Btw I tested the program, and it seems to work fine.

Comment on Perl program to search files Download Code

Replies are listed 'Best First'.

Re: Perl program to search files
by haukex (Archbishop) on Dec 26, 2018 at 10:07 UTC

if you see some obvious bugs in my program, would you please tell me?

Unfortunately your algorithm suffers from an issue: when the text to be found happens to be split across two buffers, the match is not found. To demonstrate, try setting $BUFF_SIZE = 4096, and then generating a test file with e.g. perl -e 'print "x"x4095, ".\nThis is", "x"x5000' >test.txt - the match won't be found, but if you either set $BUFF_SIZE = 4095, or change the "x"x4095 to "x"x4096, the match is found. A typical solution to this kind of problem would be to implement a sliding window (Update 2: see reply by vr below), making sure that the buffers are large enough so that the search string can be contained in them. Alternatively, if the files are always large enough to fit into memory, of course it's possible to just load the entire file into memory at once. You might want to have a look at these nodes, for example: Matching in huge files and Re: Search hex string in vary large binary file.

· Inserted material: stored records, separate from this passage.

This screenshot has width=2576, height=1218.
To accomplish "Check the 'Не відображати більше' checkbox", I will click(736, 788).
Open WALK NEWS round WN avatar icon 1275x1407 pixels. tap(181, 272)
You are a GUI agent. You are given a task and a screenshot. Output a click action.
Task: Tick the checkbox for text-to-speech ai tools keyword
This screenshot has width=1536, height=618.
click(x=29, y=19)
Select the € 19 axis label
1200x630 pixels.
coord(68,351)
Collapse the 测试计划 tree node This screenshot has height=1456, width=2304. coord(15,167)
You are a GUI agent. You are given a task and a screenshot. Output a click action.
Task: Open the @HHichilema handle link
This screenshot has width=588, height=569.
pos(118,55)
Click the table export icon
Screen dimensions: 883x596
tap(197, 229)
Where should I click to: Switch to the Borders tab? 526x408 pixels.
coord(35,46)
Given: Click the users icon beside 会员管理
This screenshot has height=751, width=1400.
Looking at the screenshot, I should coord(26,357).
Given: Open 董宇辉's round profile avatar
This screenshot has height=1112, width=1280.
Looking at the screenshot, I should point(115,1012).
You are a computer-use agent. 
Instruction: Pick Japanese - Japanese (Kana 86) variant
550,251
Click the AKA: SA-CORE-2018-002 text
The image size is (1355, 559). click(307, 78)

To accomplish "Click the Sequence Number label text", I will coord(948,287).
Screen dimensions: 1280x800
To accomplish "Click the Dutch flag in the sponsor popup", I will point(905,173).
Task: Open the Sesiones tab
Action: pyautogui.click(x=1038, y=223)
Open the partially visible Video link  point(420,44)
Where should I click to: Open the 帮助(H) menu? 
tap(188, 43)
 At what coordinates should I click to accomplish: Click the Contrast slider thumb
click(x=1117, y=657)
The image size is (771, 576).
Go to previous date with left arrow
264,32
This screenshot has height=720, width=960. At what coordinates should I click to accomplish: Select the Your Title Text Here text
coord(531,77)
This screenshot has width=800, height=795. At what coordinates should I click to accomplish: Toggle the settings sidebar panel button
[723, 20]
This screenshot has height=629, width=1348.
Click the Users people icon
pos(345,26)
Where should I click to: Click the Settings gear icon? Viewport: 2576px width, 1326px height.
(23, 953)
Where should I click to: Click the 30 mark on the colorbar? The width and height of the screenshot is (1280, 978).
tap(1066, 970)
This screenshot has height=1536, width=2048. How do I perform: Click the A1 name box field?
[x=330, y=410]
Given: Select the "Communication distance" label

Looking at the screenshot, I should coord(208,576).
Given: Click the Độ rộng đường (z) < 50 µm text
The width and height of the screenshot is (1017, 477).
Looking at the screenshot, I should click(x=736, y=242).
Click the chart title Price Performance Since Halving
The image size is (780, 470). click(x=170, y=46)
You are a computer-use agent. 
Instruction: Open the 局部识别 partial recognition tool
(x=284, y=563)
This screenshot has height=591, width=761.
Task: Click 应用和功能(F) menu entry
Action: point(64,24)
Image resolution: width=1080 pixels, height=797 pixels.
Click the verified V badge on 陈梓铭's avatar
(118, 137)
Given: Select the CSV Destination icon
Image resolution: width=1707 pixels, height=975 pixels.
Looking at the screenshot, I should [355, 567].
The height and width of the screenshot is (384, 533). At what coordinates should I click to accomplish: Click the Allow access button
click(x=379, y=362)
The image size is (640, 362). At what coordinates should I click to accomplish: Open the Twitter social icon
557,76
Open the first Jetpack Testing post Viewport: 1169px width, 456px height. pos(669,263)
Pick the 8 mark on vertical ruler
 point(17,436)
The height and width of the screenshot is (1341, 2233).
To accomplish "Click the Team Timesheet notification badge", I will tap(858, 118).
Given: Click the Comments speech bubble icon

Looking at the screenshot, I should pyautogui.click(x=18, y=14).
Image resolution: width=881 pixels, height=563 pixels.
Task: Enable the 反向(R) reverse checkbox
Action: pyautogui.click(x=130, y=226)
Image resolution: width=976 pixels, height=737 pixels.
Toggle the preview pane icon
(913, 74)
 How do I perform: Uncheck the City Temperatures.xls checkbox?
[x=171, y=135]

Can you make suggestions on how I could improve this program or what I could have done to make this better?

As Athanasius already mentioned, there are some things you're re-implementing. This is fine as a learning exercise, but I think it also helps to be aware of these kinds of things. It also gives you something to test your own implementations against (which I would recommend doing).

sub CountChars: How can I count the number of occurrences of a substring within a string?
sub RSPACE and sub PRINT: sprintf/printf (as mentioned by Athanasius)
sub AddSeparator and sub FormatPath: the core module File::Spec, in this case especially catdir and catfile (I prefer File::Spec::Functions; there's also the CPAN module Path::Class)
sub isMatch: maybe Text::Glob (there are a few others on CPAN)
sub CheckDIR: the core module File::Find (or maybe File::Find::Rule from CPAN)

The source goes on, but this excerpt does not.